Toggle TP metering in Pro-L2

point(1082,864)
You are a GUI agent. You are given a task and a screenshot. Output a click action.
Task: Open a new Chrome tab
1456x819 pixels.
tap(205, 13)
· · · · ·
[Exercise instructions]
Reply with exactly the lines from the one containing "You are a GUI" to the last line of the material, inclusive, and with nothing more.

[Answer below]
You are a GUI agent. You are given a task and a screenshot. Output a click action.
Task: Open a new Chrome tab
1456x819 pixels.
tap(205, 13)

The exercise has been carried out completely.